▶ WORK TO BE COMPLETED:
Show all lines from the records below in which the string "agent" is present.

▶ SUPPLIED DATA:
______________________________
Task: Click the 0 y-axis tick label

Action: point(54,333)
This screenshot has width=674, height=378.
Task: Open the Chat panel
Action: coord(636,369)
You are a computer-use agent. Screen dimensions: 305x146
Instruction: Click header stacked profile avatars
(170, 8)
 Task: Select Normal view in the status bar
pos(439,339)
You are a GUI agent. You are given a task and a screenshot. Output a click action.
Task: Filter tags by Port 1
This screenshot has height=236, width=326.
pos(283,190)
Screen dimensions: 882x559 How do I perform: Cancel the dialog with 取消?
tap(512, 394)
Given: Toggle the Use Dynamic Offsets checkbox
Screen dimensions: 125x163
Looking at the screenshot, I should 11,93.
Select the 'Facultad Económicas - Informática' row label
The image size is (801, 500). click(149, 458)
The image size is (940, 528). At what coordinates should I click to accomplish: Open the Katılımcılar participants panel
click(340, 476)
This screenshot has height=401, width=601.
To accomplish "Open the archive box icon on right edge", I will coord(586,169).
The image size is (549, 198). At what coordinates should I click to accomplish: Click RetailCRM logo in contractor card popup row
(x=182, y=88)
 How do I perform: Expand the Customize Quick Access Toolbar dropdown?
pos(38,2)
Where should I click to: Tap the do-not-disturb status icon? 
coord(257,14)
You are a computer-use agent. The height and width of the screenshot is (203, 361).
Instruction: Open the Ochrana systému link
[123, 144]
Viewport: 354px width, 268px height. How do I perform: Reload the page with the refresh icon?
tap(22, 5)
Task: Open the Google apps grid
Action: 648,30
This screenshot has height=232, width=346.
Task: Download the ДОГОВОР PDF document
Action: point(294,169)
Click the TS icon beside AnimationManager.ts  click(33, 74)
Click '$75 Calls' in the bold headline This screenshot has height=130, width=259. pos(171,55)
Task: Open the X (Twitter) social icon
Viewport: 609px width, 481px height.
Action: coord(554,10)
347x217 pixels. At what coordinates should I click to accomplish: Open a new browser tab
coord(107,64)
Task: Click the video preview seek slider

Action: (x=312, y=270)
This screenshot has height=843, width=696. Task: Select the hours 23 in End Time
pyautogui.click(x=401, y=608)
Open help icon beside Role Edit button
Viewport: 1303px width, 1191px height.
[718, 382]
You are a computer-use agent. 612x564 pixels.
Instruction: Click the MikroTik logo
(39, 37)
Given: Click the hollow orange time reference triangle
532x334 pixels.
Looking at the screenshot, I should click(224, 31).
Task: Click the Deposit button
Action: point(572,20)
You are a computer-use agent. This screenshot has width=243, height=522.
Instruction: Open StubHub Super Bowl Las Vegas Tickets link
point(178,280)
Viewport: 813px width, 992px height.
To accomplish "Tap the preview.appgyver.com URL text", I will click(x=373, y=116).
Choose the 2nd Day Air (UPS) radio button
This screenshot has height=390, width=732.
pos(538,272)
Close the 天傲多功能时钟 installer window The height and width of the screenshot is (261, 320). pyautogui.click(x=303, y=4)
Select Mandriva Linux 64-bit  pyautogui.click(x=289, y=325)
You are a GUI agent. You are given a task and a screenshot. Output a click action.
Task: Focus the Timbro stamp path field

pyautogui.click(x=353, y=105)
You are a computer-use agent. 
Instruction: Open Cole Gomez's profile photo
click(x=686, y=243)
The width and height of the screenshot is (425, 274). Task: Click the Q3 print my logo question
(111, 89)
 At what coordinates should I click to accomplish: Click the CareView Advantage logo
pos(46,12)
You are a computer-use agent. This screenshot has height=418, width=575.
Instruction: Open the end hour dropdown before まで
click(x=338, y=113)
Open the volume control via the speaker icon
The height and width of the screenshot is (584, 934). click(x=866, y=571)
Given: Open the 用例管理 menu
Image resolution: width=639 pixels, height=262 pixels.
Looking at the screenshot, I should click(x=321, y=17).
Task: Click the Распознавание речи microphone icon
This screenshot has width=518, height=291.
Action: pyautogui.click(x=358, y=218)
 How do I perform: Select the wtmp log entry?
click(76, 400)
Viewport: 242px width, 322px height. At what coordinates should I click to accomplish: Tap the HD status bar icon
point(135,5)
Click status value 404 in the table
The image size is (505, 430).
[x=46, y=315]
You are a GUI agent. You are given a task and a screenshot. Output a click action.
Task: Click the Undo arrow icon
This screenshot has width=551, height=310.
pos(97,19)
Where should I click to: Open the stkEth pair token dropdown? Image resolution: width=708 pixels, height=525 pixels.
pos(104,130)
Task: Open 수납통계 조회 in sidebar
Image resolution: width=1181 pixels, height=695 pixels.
______________________________
▶ FINISHED EXERCISE:
You are a computer-use agent. Screen dimensions: 305x146
You are a GUI agent. You are given a task and a screenshot. Output a click action.
You are a computer-use agent. The height and width of the screenshot is (203, 361).
You are a computer-use agent. 612x564 pixels.
You are a computer-use agent. This screenshot has width=243, height=522.
You are a GUI agent. You are given a task and a screenshot. Output a click action.
You are a computer-use agent. 
You are a computer-use agent. This screenshot has height=418, width=575.
You are a GUI agent. You are given a task and a screenshot. Output a click action.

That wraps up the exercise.